Zones très denses vs reste de la France : de très importantes différences
Une autre disparité importante concerne la répartition des lignes éligibles à la fibre optique. Les villes et les campagnes sont en effet bien loin d’être à égalité, comme en témoignent les chiffres par zones géographiques :
- Zones très denses : 91 % des locaux éligibles au THD, 82 % au FTTH (6,0 millions de lignes)
- Zones moins denses privées : 77 % des locaux éligibles au THD, 66 % au FTTH (10,5 millions de lignes)
- Zones moins denses publiques : 42 % des locaux éligibles au THD, 25 % au FTTH (4,3 millions de lignes)

La moyenne nationale de 52 % de locaux éligibles à la fibre optique est donc à prendre avec des pincettes. Attention d'ailleurs aux comparaisons hâtives avec les précédents relevés : le gendarme des télécoms rappelle en effet que « les chiffres présentés précédemment se fondent sur un référentiel de nombre de locaux intégrant l’évolution des données IPE au cours de ce deuxième trimestre ».
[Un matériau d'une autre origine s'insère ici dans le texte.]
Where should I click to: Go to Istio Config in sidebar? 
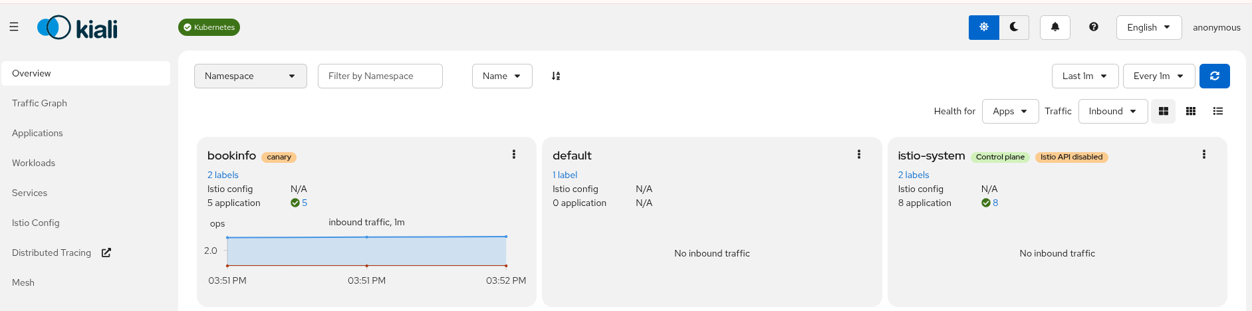[36, 223]
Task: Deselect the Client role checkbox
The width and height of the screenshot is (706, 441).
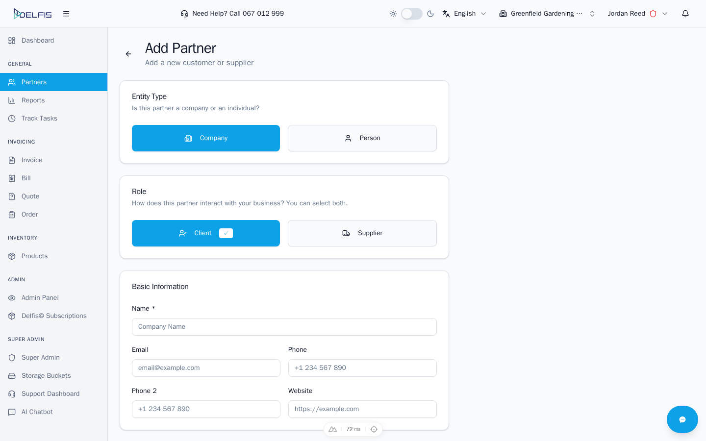Action: pyautogui.click(x=226, y=233)

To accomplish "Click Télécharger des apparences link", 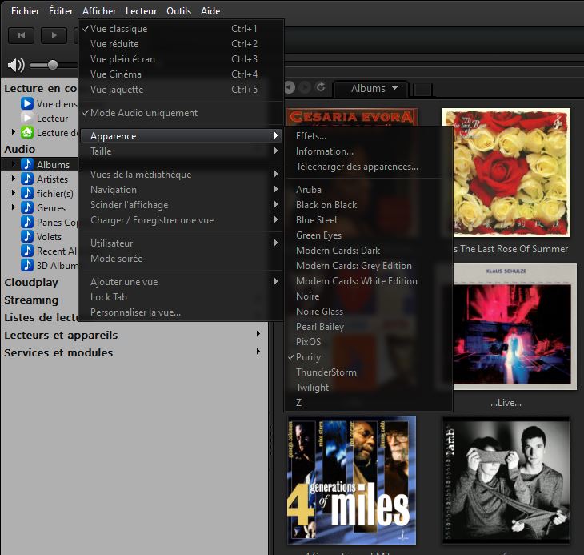I will tap(357, 167).
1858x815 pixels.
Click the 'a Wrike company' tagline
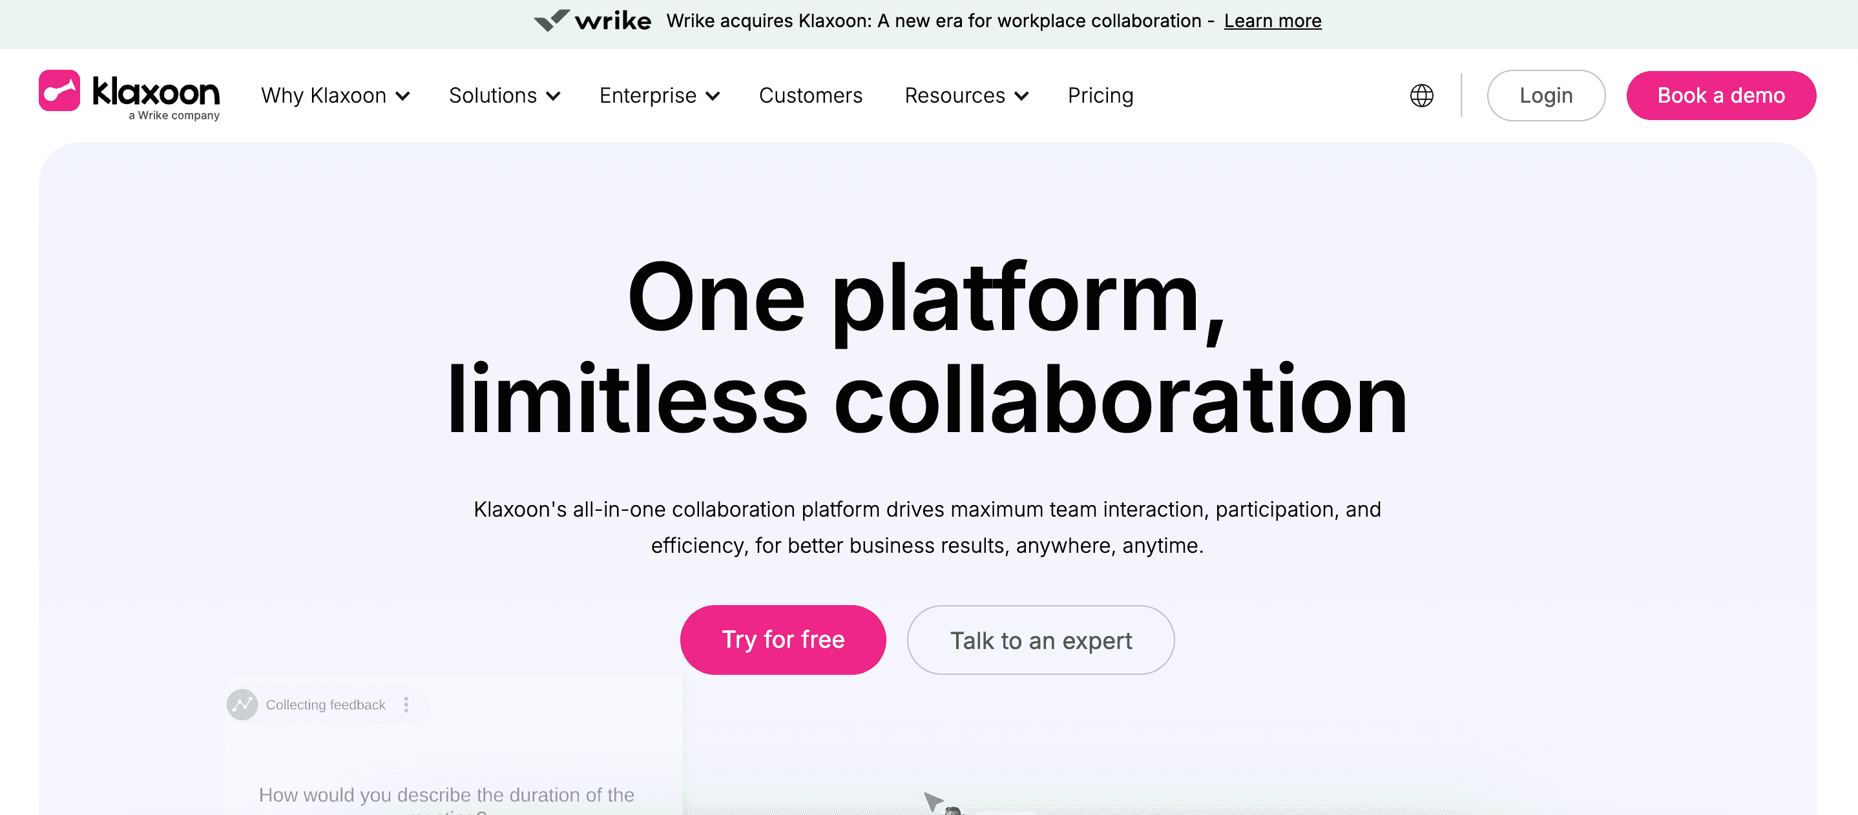(x=174, y=115)
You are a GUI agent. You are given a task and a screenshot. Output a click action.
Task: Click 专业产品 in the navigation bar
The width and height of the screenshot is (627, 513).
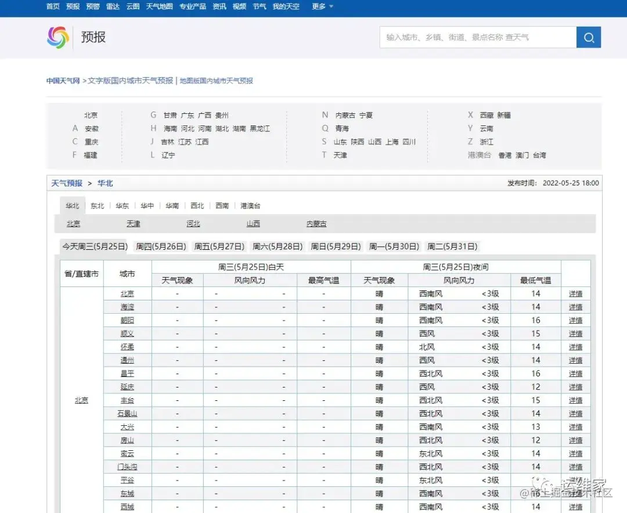point(192,8)
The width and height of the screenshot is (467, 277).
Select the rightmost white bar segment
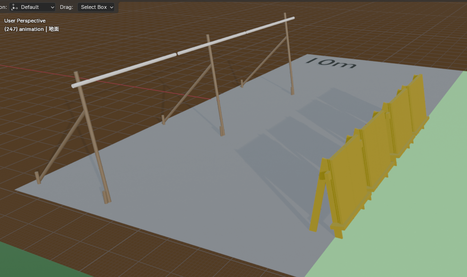click(x=270, y=25)
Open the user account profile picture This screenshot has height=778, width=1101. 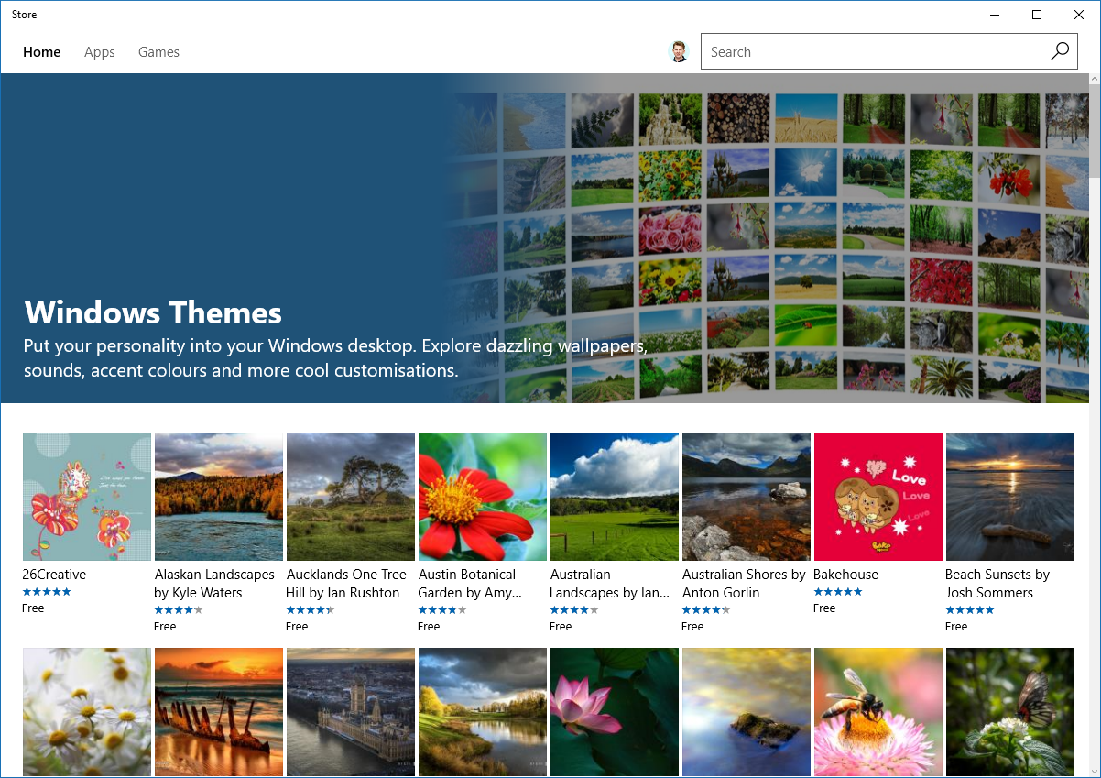[x=679, y=52]
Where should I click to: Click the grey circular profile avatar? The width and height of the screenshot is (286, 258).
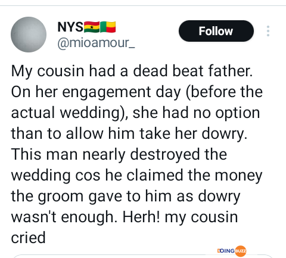tap(29, 35)
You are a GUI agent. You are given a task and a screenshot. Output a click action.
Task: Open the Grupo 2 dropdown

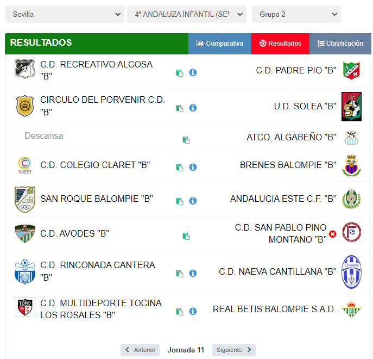296,14
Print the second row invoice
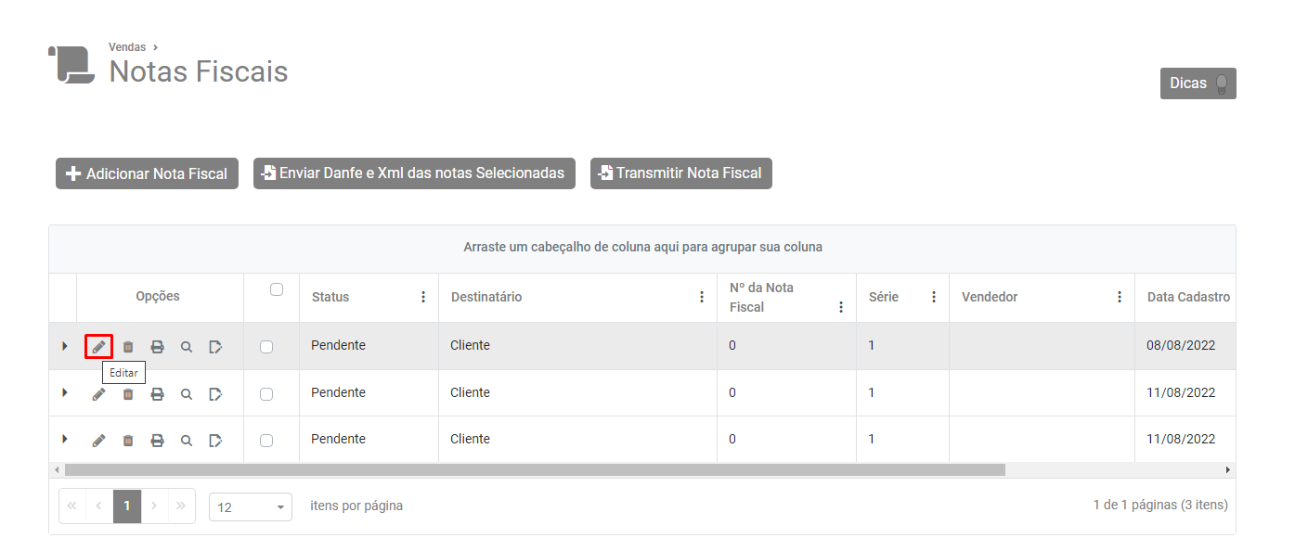This screenshot has height=551, width=1308. point(158,394)
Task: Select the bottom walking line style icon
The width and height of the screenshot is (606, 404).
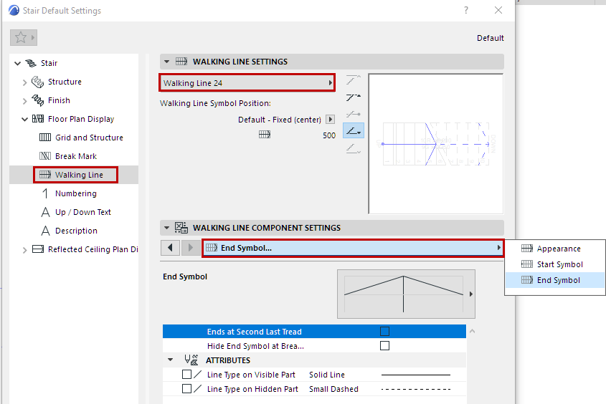Action: click(x=353, y=148)
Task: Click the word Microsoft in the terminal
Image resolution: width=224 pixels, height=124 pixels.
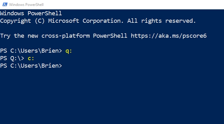Action: pos(64,21)
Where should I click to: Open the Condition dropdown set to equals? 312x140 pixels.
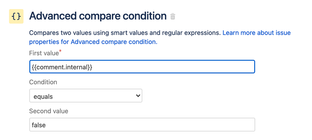click(x=86, y=96)
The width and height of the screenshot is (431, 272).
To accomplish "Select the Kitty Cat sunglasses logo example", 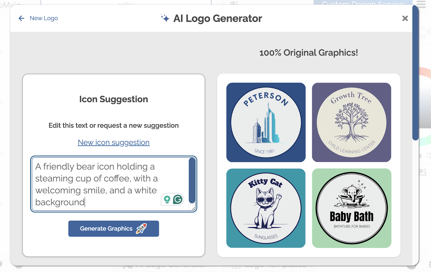I will tap(266, 208).
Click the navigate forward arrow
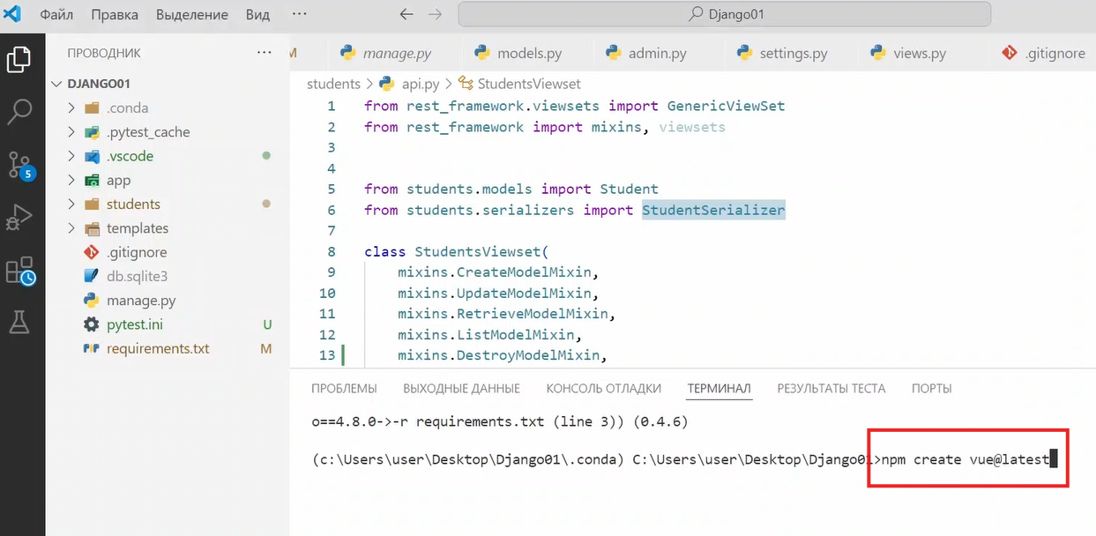The image size is (1096, 536). click(x=435, y=15)
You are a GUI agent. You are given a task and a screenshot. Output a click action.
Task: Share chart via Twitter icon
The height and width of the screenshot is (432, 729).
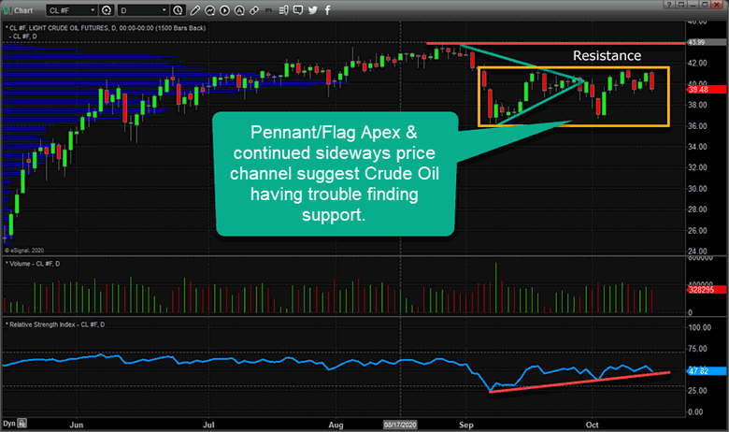pyautogui.click(x=313, y=10)
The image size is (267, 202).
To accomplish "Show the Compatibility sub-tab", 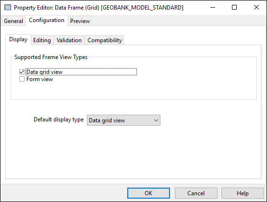I will tap(105, 40).
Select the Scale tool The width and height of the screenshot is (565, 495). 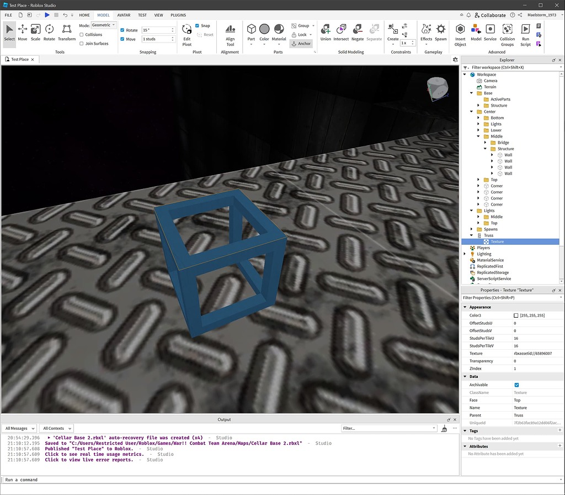coord(35,33)
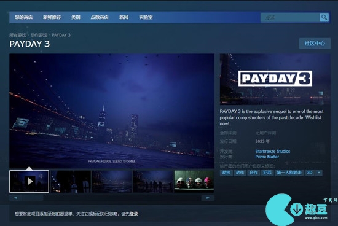Advance thumbnails with right arrow button
338x226 pixels.
coord(208,198)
Il y a désormais « près de 40,3 millions » de logements et locaux à usage professionnel à relier aux réseaux sur le territoire national, avec la répartition suivante : « environ 7,4 millions dans les zones très denses, environ 16 millions dans les zones moins denses d’initiative privée et environ 16,9 millions dans les zones moins denses d’initiative publique ».
Quid du cuivre ?
Sur le réseau cuivre, dont l’extinction est en marche, 99,5 % des lignes sont « ouvertes » au VDSL2 , mais il faut être proche du NRA pour en profiter pleinement, pour rappel. 95,5 % des lignes sont dégroupées, un chiffre stable par rapport au trimestre dernier (175 NRA supplémentaire ont été dégroupés au second trimestre, pour un total de 16 708).
Pour rappel, Stéphane Richard expliquait fin 2019 que « l’extinction et le retrait du cuivre ont déjà démarré : dans les quatre dernières années, on a compacté et retiré 80 000 tonnes de cuivre de nos réseaux en France ». Il faudra encore une dizaine d’années pour « sortir complètement du cuivre ».
De son côté, l’Arcep a mis en ligne une consultation publique sur les prix du dégroupage afin de proposer « un nouvel encadrement tarifaire pour 2021-2023 pour accompagner la transition du cuivre vers la fibre ». Le régulateur estime en effet « pertinent d’inciter » à sa fermeture.